All economics students are taught the cost curve at university – it’s a very useful tool for planning and optimizing production. To be honest, the cost curve’s message haunted me for weeks until I had my ‘Eureka!’ moment – a little too late for the final exam, but not too late to be of value in my job here at SYSPRO.
As Wikipedia informs us: ‘...a cost curve is a graph of the costs of production as a function of total quantity produced.’ The typical short-run cost curve is ‘U’-shaped. As initial output increases the company enjoys economies of scale and the cost of producing each unit goes down. At a later date, cost per unit goes up, typically due to the need for additional labor, and the curve begins to ascend.
Imagine, for example, a small factory making widgets. At a certain point the company has lowered the cost of each widget and is making money hand over fist. In order to increase production and make even more money, additional workers are hired. But this is where the rot sets in – not only does additional labor add extra wages to the cost of production, it puts additional strain on almost every stage of the process, from logistics to distribution. The simple fact of having more bodies on the assembly line, elbows bumping against elbows, tends to slow down the average rate of production, thus increasing the cost per unit.
Application erosion will also drive up the cost curve by lowering the productivity of labor. Imagine a new, under-trained employee who decides that the ERP’s Bill of Materials is out of her comfort zone. At her old job she ran the production floor with a spreadsheet, and that’s what she decides to do now. This is application erosion in action! What used to take three minutes using the ERP is now a full-day job in Excel. Not only does this decrease the value of the ERP, it shortens the desirable downward descent of the cost curve and points it prematurely upwards as your cost per item of output rises.
If the cost curve argument doesn’t clear things up for you, here’s another way of looking at it. Let’s compare an integrated ERP to a network of different systems:
- OPTION A: you have one system – your ERP – that costs (for ease of argument) $5,100 to license.
- OPTION B: Forget about ERP – you can run your whole business on five smaller systems that cost $1000 each to license.
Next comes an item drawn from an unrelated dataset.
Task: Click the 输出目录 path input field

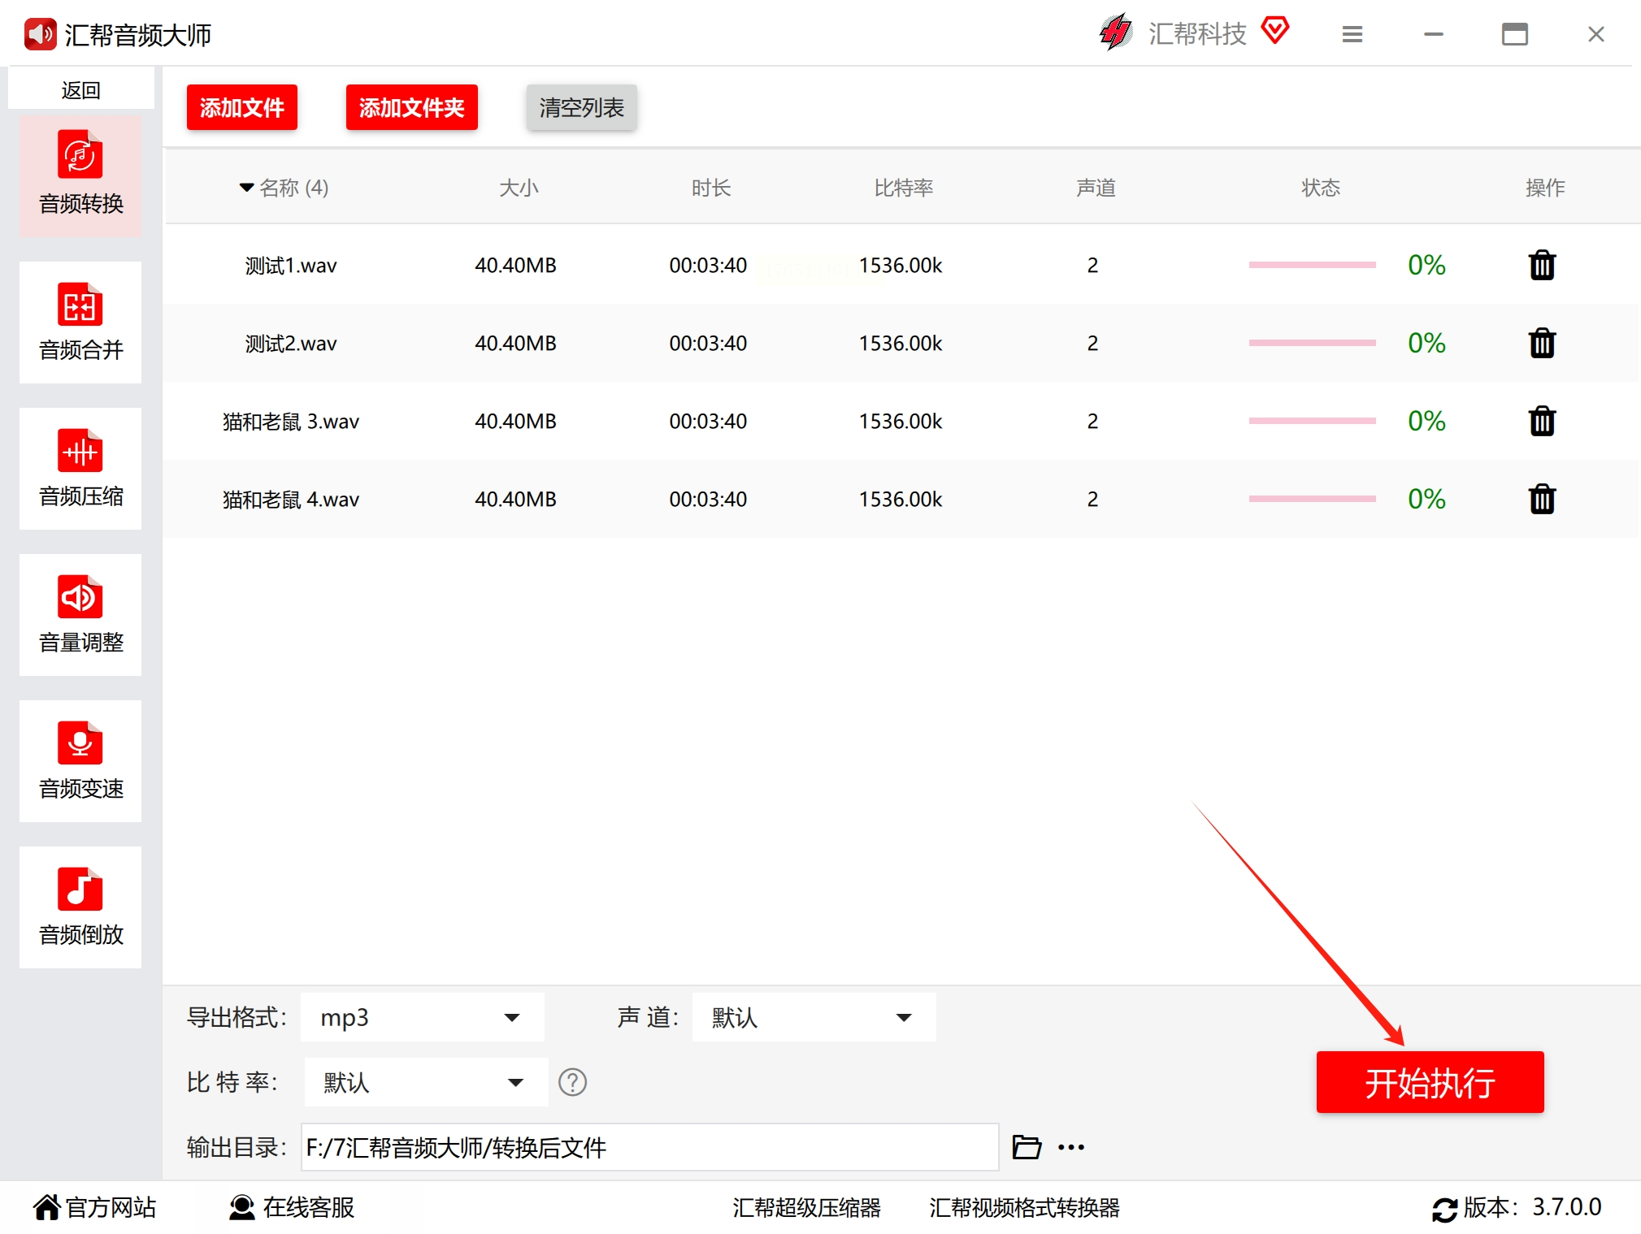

At first glance, this leads to a $100 savings over the ERP, and every dollar counts at the end of the day.
Or does it?
Let’s imagine that maintenance will cost $100 per system. The cost of Option A, the ERP, is now up to $5200 – but the cost of Option B soars to $5500. Let’s add training into the equation, and the fact that running multiple interfaces usually requires translation between systems, which requires additional development. Suddenly the cost of Option B far outstrips the cost of a well-maintained ERP.
While the above discussion doesn’t describe application erosion per se, it does give a hint of what can happen at the financial level once application erosion has ‘dis-integrated’ your ERP.